Longtemps « diabolisé », vu comme un péché parce que narcissique et gonflé d’ego, on le voit aujourd’hui refleurir dans les rayons des librairies sous les intitulés « bien-être », « estime de soi », etc.
Et si l’on a pu prétendre le contraire, s’aimer soi-même n’est pas de l’égoïsme. Cela n’a ni le sens de « moi avant les autres », ni le sens d’un narcissisme mal placé.
S’aimer soi-même, ce n’est pas ce péché qui nous fait nous élever au rang d’un dieu à notre propre regard, ce n’est pas se recourber sur soi en devenant son propre horizon.
S’aimer soi-même, c’est accueillir la création de Dieu, les dons et les faiblesses qu’Il a déposés en nous. C’est être fort en acceptant ses fragilités, se faire petit enfant face au Père aimant. C’est aussi s’écouter, prendre soin de soi, se ressourcer. Et c’est seulement en accomplissant cela que l’on pourra alors se tourner vers autrui et agir de la même manière envers lui qu’envers nous-même. C’est ainsi que l’on pourra lui apporter l’amour, le soutien et la fraternité dont tout homme a besoin.

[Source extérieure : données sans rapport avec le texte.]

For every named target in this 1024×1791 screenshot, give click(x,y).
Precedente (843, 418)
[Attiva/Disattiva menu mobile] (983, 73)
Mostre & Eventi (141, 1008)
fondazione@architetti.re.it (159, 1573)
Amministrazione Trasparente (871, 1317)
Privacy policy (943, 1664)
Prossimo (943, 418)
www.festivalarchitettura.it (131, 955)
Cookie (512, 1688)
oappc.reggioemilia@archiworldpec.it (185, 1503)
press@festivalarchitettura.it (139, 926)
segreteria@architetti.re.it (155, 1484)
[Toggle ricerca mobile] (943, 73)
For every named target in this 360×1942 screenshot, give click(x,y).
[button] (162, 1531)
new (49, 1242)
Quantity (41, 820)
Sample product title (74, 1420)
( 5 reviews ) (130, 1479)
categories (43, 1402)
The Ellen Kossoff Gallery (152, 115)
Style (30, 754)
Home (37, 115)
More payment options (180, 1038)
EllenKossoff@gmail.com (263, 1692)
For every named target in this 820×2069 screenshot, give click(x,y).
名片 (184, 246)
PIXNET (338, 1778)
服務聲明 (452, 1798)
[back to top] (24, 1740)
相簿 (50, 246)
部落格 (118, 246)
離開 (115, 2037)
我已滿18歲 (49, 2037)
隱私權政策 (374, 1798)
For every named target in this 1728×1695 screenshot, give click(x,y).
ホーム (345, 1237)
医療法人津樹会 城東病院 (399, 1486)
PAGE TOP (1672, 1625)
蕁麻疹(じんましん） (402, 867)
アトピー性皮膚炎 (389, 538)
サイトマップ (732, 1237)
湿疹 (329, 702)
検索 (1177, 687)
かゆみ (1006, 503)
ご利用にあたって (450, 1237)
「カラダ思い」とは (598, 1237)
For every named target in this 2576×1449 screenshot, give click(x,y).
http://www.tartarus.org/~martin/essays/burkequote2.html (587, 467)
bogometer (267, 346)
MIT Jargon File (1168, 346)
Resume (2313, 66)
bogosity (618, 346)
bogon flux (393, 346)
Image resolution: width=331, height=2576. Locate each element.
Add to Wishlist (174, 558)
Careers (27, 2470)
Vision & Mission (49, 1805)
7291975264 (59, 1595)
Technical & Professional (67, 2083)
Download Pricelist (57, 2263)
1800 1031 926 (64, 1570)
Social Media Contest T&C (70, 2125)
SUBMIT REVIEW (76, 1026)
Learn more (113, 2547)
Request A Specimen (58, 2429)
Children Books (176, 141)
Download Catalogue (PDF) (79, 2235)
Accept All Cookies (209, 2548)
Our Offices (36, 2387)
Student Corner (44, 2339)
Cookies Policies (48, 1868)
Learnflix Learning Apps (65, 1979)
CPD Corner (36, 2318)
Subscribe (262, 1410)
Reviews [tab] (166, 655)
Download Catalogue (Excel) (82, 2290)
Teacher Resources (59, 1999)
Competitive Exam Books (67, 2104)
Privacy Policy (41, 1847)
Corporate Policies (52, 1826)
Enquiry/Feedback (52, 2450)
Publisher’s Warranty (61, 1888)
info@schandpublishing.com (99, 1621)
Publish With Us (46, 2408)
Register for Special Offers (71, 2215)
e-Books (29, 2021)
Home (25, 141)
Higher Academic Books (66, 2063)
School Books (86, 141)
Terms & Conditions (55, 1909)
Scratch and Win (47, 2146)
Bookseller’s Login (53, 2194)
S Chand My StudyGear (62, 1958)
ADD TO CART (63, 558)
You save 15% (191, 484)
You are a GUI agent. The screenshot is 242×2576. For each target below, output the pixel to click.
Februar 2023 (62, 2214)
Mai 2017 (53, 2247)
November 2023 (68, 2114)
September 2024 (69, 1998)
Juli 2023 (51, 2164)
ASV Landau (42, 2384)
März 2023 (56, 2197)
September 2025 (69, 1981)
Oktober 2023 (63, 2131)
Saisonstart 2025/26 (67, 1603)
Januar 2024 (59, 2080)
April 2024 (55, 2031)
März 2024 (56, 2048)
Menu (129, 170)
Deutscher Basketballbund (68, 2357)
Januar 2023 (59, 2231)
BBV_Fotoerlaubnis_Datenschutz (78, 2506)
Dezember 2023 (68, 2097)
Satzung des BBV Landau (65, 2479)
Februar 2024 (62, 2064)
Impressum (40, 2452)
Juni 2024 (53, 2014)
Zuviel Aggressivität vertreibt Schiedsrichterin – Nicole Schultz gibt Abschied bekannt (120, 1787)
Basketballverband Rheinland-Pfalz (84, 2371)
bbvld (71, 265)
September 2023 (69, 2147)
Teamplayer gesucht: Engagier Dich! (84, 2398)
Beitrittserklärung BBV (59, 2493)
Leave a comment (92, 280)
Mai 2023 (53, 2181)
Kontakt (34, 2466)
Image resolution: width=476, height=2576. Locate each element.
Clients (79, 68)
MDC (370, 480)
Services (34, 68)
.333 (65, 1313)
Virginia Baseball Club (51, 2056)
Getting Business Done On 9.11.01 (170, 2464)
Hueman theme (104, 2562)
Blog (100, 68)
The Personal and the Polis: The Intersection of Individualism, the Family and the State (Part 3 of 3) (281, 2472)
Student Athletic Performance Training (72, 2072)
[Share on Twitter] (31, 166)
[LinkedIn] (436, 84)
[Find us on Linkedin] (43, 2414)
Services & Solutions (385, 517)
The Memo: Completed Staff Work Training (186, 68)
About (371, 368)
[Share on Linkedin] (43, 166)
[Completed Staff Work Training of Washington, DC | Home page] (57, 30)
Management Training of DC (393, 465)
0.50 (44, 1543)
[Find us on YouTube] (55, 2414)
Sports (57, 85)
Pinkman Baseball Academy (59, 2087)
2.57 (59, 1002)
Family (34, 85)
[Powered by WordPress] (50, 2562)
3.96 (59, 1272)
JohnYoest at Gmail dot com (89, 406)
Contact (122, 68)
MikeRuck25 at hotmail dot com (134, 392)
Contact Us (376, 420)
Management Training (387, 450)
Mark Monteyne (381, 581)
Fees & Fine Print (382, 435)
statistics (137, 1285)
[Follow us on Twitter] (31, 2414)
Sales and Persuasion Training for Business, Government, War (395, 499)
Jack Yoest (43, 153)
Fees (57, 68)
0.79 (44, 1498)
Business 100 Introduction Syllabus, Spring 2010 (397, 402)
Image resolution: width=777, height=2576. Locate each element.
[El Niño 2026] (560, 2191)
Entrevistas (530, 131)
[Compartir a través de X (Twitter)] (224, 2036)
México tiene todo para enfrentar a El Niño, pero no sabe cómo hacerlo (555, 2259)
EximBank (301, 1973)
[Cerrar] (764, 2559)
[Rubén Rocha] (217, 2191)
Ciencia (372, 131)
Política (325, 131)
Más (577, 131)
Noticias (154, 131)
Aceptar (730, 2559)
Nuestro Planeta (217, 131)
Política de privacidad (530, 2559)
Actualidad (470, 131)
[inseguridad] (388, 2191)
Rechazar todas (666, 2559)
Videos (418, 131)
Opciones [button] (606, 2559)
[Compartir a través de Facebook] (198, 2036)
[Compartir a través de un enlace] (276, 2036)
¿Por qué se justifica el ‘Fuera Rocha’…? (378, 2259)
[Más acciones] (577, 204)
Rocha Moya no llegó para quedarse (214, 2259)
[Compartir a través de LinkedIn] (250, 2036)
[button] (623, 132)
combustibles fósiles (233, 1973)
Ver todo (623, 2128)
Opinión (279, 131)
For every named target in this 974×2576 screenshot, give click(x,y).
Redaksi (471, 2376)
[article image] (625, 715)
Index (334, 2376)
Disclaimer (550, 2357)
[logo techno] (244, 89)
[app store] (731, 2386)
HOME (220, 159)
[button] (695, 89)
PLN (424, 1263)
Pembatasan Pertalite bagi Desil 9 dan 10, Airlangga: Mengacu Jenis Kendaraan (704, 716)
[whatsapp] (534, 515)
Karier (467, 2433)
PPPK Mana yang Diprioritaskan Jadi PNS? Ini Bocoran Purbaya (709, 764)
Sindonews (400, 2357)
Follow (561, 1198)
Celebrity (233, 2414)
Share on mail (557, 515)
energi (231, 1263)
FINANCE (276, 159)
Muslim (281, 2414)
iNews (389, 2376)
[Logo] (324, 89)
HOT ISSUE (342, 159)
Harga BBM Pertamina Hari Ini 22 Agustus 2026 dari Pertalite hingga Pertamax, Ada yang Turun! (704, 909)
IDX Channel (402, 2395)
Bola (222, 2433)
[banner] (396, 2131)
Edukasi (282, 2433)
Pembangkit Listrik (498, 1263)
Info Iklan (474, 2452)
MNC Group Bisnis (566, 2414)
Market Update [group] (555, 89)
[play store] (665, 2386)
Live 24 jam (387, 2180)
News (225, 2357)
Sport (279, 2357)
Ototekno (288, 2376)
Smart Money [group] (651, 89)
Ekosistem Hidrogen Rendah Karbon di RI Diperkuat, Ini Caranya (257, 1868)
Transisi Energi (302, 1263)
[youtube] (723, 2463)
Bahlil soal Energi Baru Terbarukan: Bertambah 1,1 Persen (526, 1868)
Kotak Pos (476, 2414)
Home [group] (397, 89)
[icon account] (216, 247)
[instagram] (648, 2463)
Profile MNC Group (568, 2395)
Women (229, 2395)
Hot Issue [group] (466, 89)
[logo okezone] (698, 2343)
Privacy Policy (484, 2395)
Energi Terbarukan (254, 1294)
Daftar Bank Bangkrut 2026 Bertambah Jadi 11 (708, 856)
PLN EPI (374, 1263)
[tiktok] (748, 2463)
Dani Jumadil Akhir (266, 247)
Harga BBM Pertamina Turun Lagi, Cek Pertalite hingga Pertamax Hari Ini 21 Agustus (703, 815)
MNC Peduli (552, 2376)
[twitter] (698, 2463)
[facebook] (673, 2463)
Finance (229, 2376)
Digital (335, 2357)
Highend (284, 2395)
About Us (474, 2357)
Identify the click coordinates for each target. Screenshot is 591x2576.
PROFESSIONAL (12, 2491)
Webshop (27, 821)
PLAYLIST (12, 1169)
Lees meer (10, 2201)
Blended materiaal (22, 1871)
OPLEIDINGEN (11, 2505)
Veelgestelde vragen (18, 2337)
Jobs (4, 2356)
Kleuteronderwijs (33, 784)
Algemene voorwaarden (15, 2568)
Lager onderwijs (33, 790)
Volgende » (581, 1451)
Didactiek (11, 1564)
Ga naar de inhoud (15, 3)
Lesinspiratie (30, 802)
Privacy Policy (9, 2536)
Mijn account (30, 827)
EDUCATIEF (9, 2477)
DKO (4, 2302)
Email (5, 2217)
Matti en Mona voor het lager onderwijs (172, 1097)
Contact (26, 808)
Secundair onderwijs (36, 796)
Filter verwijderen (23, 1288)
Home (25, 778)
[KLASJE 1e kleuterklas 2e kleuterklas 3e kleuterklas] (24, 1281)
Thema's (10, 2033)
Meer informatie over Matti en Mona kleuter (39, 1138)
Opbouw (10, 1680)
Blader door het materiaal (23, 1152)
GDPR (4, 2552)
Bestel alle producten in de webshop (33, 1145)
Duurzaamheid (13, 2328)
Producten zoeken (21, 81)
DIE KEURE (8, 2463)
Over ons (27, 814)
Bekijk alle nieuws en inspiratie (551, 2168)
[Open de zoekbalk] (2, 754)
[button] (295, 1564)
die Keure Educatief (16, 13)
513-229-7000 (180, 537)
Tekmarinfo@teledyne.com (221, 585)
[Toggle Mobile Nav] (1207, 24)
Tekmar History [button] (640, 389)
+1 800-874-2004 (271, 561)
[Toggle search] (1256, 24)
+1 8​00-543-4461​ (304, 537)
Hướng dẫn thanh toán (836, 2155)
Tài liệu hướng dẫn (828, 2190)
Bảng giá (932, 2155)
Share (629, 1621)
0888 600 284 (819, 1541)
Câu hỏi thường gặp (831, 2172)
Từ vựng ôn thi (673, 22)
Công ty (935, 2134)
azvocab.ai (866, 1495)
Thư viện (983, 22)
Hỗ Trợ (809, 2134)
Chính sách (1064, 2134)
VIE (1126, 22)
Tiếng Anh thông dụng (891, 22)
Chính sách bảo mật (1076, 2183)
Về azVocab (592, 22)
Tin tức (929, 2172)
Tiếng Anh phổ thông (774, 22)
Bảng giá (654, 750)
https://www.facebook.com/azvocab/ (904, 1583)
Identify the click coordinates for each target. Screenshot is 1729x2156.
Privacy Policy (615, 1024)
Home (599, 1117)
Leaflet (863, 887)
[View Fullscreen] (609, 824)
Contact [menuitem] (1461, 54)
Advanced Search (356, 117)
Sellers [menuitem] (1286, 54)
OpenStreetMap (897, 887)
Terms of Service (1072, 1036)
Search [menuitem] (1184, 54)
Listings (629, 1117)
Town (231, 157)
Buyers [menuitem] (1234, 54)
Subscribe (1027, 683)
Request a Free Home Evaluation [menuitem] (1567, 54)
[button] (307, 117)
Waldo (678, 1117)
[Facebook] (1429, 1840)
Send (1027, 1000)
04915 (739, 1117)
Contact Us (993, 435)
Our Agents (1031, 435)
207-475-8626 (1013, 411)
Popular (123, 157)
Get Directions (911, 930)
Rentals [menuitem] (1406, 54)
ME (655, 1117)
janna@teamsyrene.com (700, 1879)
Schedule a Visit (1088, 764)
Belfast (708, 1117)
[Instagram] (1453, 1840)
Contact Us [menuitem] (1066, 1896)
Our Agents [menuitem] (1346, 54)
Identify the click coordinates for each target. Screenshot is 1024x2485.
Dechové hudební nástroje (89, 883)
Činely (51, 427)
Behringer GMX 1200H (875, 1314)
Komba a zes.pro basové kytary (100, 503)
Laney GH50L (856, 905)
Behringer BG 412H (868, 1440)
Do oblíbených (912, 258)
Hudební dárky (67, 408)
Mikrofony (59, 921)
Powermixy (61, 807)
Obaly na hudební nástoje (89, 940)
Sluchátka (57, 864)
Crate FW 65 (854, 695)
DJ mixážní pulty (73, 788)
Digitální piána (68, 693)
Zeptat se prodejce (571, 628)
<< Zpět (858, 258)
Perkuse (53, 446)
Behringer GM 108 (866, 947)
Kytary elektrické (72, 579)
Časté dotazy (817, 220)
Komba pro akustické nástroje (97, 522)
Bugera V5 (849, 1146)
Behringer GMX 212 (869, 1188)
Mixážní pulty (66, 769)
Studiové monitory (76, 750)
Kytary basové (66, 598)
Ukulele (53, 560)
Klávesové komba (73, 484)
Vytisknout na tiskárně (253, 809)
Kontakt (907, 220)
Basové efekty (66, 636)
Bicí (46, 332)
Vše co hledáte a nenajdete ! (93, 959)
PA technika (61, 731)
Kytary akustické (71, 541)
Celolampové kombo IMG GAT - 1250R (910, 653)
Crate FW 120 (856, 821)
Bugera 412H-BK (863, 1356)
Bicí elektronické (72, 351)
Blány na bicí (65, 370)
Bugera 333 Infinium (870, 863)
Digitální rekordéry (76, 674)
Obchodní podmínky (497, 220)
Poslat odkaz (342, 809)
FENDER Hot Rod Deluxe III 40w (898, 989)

Le pasteur Antoine Nouis écrit, dans son Catéchisme protestant : « Écoute tes désirs les plus légitimes et exauce-les pour ton prochain ». Être aimé, vivre libre et en paix, avoir la liberté de penser et de s’exprimer, être heureux, etc. Ce que je désire le plus, je dois tout faire pour l’apporter à mon prochain. Nous connaissons tous l’adage « Ne fait pas à autrui ce que tu ne voudrais pas qu’il te fasse ». Notre foi en est le versant positif : « Fais à autrui ce que tu voudrais qu’il fasse pour toi ». C’est ce que l’on retrouve notamment dans la philosophie de l’un des grands penseurs protestants, Emmanuel Kant.
S’aimer soi-même est donc le meilleur chemin pour aimer son prochain. C’est également un bon chemin pour aimer Dieu. En effet, comment prendre du temps en tête à tête avec Dieu, dans la prière, si l’on ne peut pas être en tête à tête avec nous-même ? Si je passe mon temps à me dénigrer, à m’agacer de toutes ces choses que je n’aime pas en moi, mon quotidien risque vite de devenir une fuite en avant. J’y craindrais toujours de me poser, face à moi-même, pour faire le point et réfléchir. Et comment alors réussir à me poser pour prier et dialoguer en vérité avec mon Seigneur ?
Si je ne m’aime pas moi-même, au fond je n’aime pas Dieu. Si je me dénigre, je dénigre la création divine, et donc Dieu lui-même. Ne pas m’aimer est en quelque sorte un reproche adressé à Dieu : « Pourquoi m’as-tu fait ainsi, avec tous ces défauts et toutes ces choses que je déteste ? ». C’est finalement accuser Dieu d’avoir fait une erreur.
Dans la même perspective, ne pas aimer mon prochain, c’est reprocher à Dieu son erreur dans la création de cette personne. Bien évidemment, on ne peut légitimement reprocher à Dieu les actes mauvais d’un individu. Il faut cependant dissocier l’acte de la personne. Je peux m’opposer à un acte que je juge inadéquat, inopportun, mauvais ou illégal, mais il est nécessaire que je n’oublie pas que l’auteur de cet acte est, lui aussi, un enfant de Dieu, un enfant aimé du Père. Et qui serais-je alors pour lui refuser mon amour fraternel ?
Et quel plus bel exemple de la difficulté d’aimer son prochain quand ses actes nous attristent ou nous effrayent, que celui des apôtres face à Saul (Actes 9, 26). Nous y voyons que les disciples du Christ ont tout le mal du monde à aimer Saul, lors de son retour à Jérusalem après sa conversion sur la route de Damas. Pour les disciples, Saul est encore le prochain difficile à aimer, celui qui les a persécutés, qui a mis à mort Etienne, qui « respirait encore la menace et le meurtre contre les disciples du Seigneur » (Actes, 9, 1). Et pourtant ils sont appelés à l’aimer comme un frère.
Cet exemple nous permet de comprendre que la tâche est difficile, puisque les disciples eux-mêmes, les plus proches de Jésus, ceux qui l’ont connu et ont vécu avec lui, ont du mal à mettre cela en pratique. Mais cela doit nous pousser, comme eux, à nous interroger, à toujours remettre nos actes en question, à progresser dans notre cœur.